The Notre Dame standout survived a final round 76 to finish at 5-under 211 to earn a three-stroke victory over Oklahoma's Logan McAllister. Jackson and McAllister were the only players in the field of 84 to finish under par for the tournament.

“That was the most difficult tournament round I’ve ever had to play,” Jackson said after the final round a year ago. “I think I have faced similar conditions to that before, but not on a golf course where you’ve got to hit it straight on every hole. And, when the wind picked up out here out by the coast, it was a true challenge. Just making par felt like a birdie on a lot of holes.”

ABOUT THE Jones Cup

The Jones Cup is probably the biggest of the springtime amateur majors in the United States, and the reason is the venue and the strong U.S. and international field. The past champions list is littered with PGA Tour stars, including Justin Thomas, Patrick Reed, Luke List, Kyle Stanley, Beau Hossler and several others.

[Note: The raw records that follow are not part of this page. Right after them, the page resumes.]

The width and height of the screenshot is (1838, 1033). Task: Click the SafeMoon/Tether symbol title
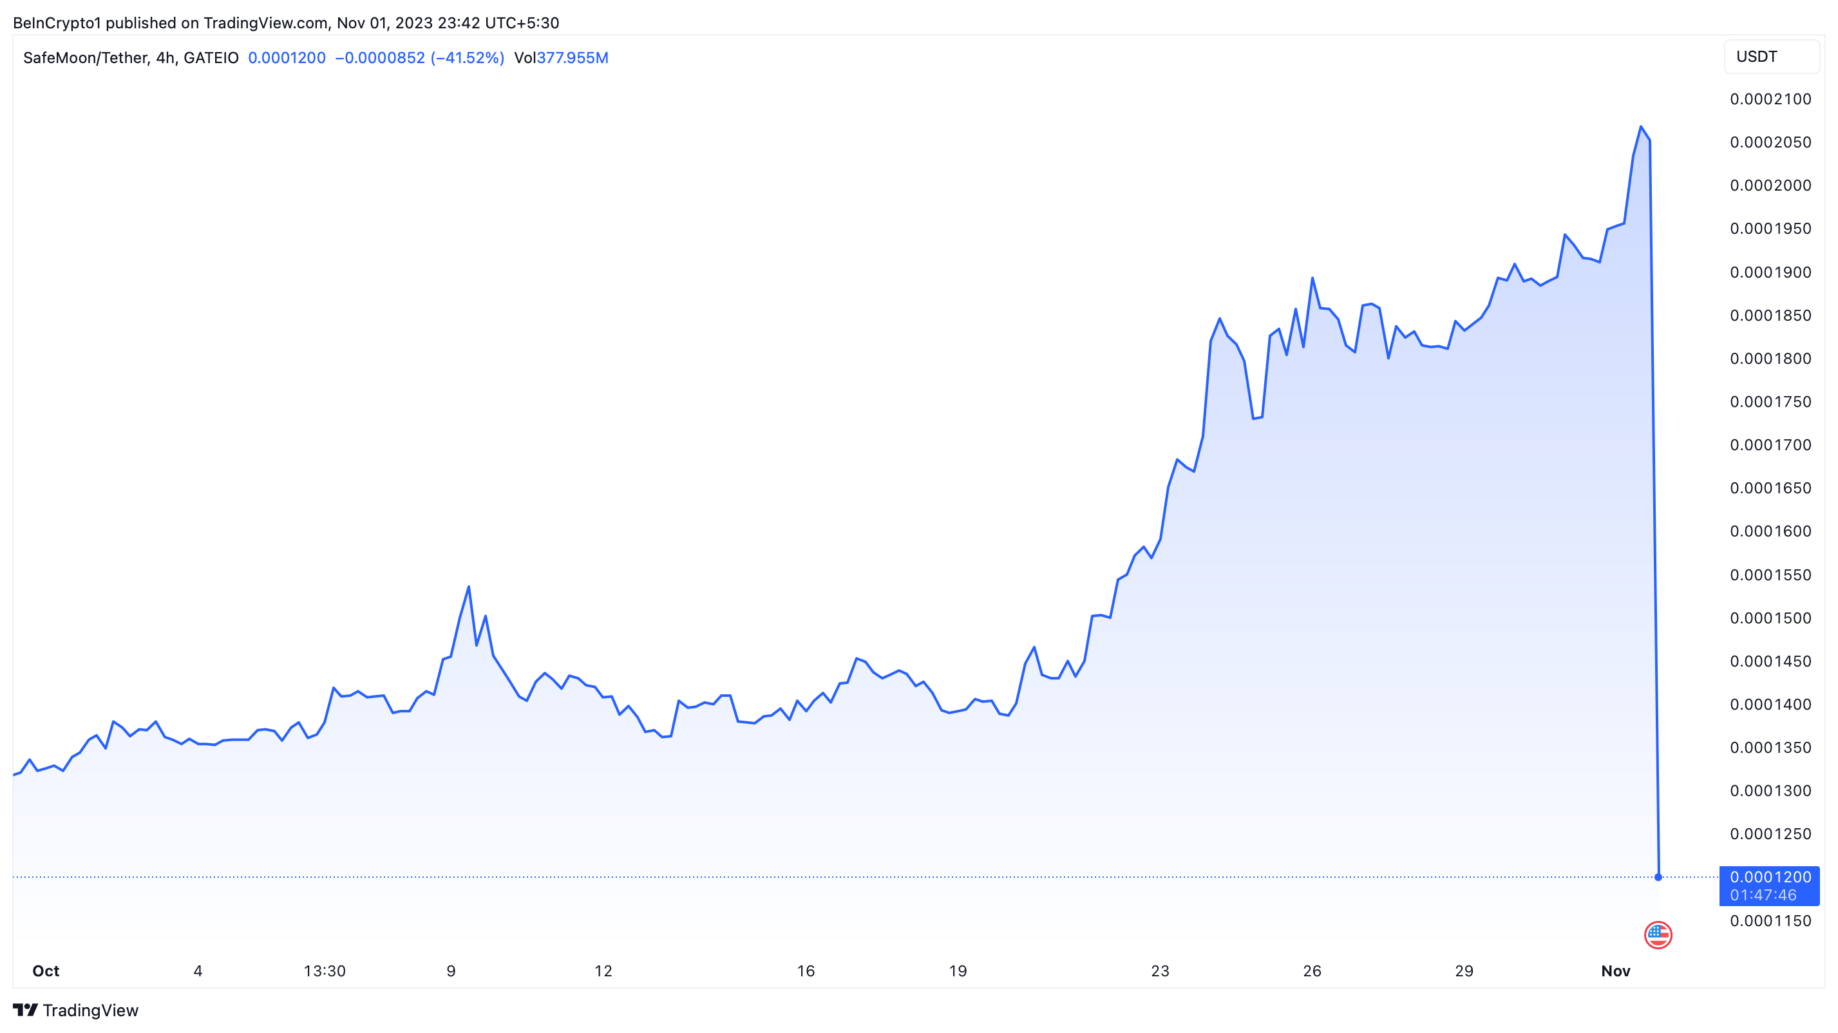[85, 58]
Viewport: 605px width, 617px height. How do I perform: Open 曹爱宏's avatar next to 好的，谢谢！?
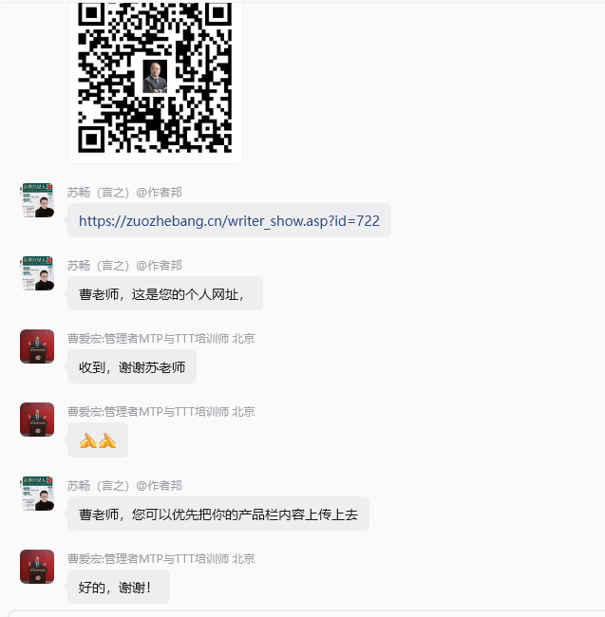click(37, 567)
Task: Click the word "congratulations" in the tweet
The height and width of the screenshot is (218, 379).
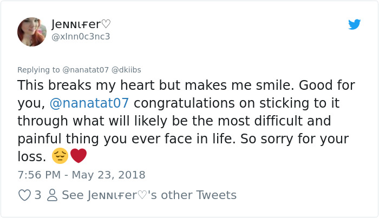Action: tap(190, 103)
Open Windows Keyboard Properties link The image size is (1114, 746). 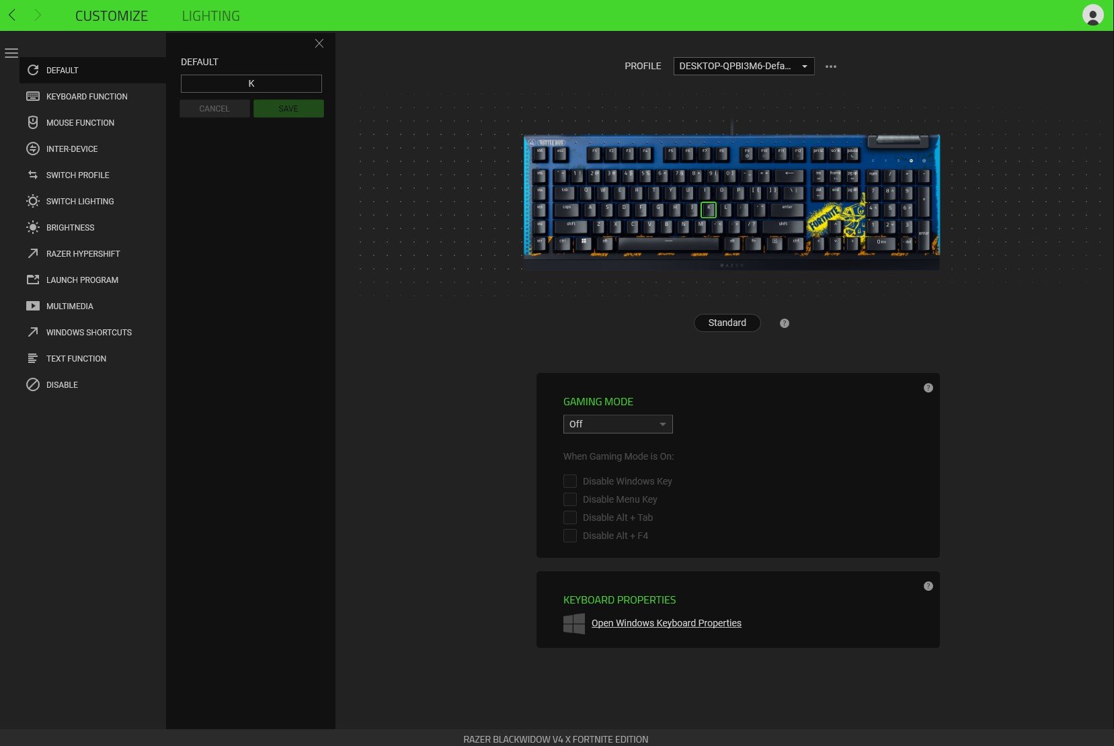click(x=666, y=623)
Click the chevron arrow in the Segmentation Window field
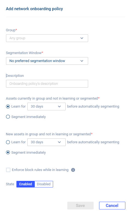130x213 pixels. tap(82, 61)
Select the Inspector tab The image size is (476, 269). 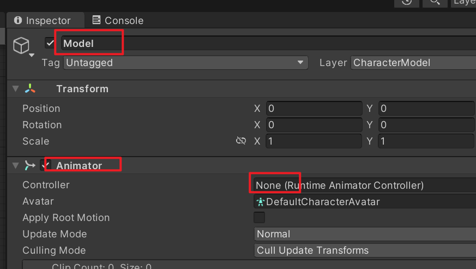[43, 20]
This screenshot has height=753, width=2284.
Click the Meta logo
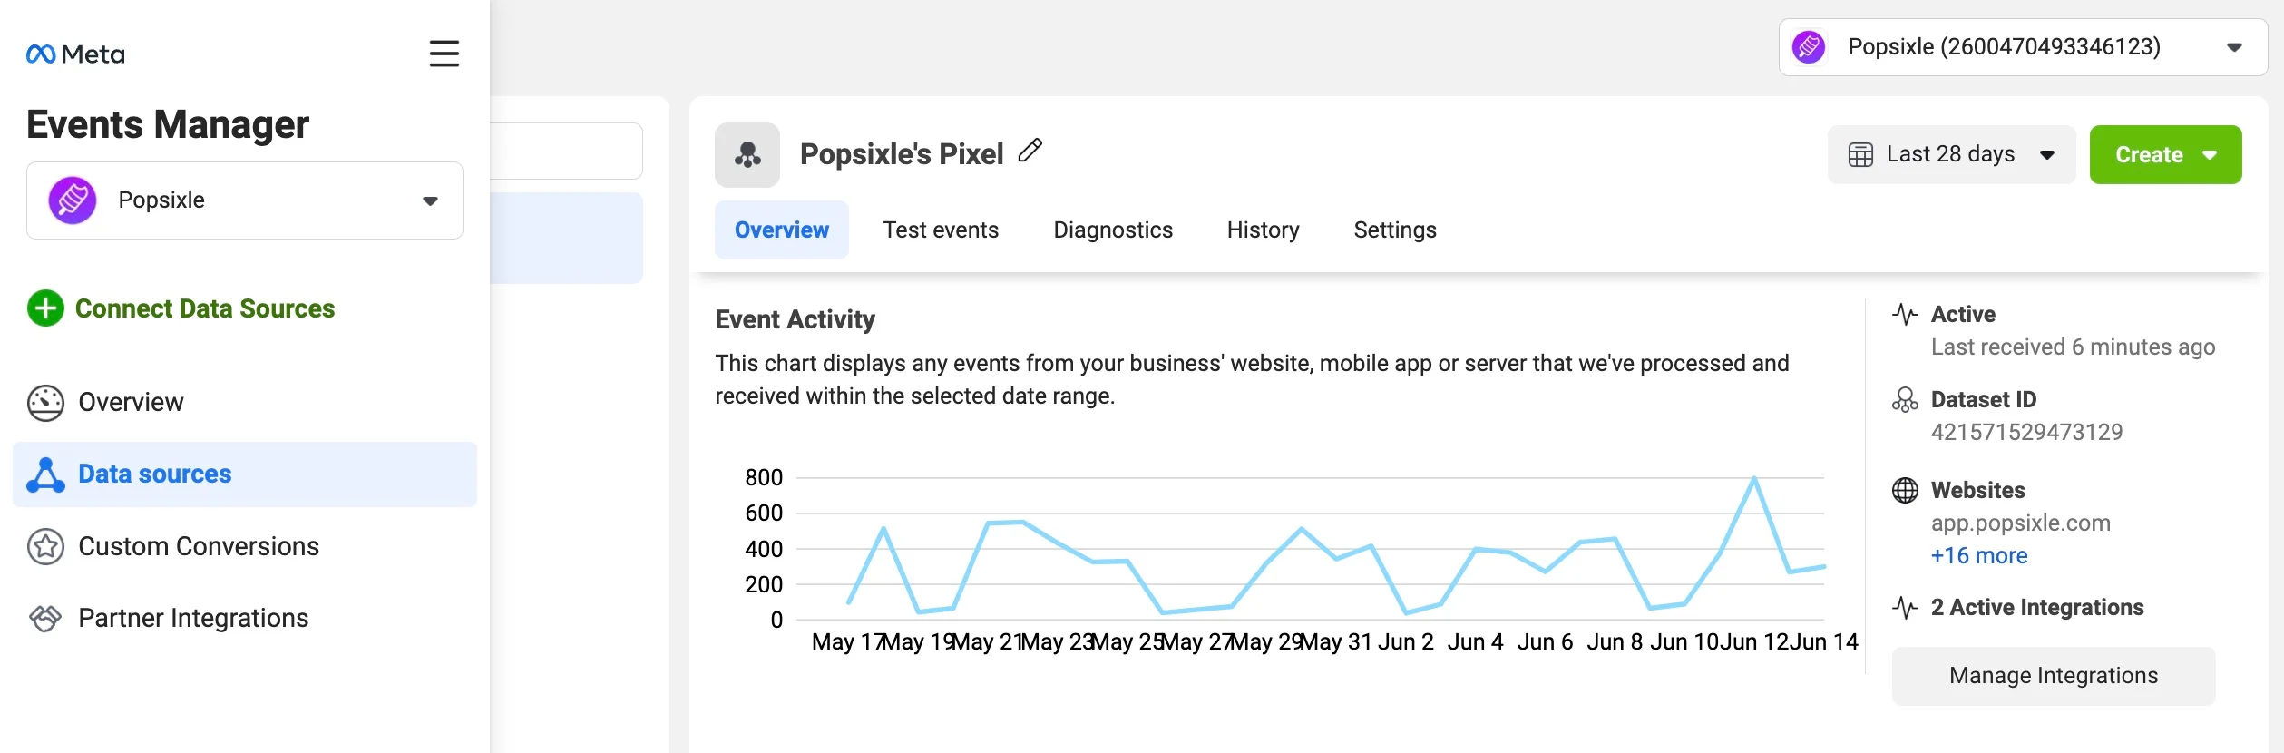coord(75,54)
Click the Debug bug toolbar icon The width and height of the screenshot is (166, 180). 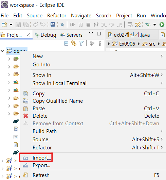tap(148, 24)

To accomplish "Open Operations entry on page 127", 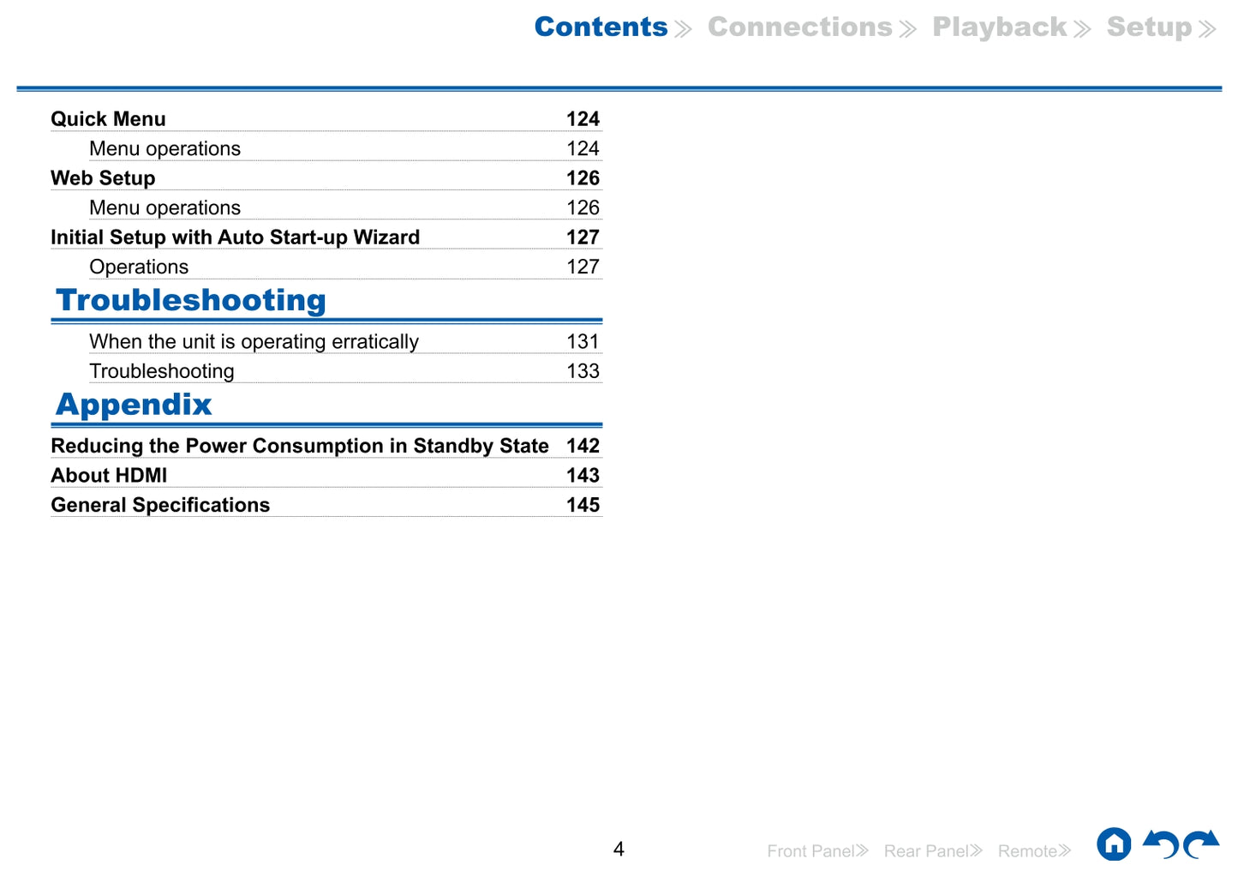I will (139, 267).
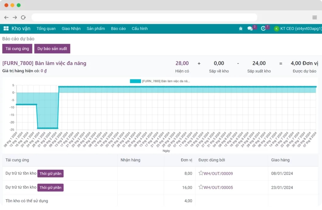This screenshot has height=210, width=322.
Task: Open the WH/OUT/00005 delivery link
Action: 218,187
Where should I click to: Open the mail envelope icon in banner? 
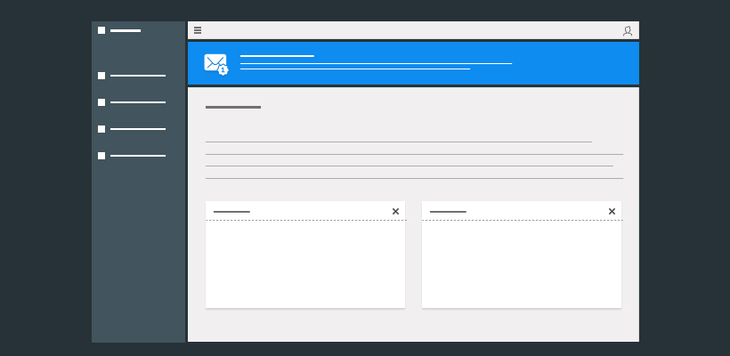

This 54-hole individual stroke-play event, inaugurated in 2001, is played at Ocean Forest Golf Club. The Rees Jones design opened in 1995 and has hosted the Georgia State Amateur Championship, the Southern Amateur Championship and the 2001 Walker Cup Match. The Jones Cup brings together many of the finest amateurs from the United States and abroad for a three-day competition.

The Jones Cup was born from a deep commitment to amateur golf by the A.W. Jones family, who founded the Cloister and Sea Island Golf Club in 1928. The Sea Island Golf Club has played host to seven USGA championships. The Jones Cup is yet another extension of the family's strong involvement in amateur golf.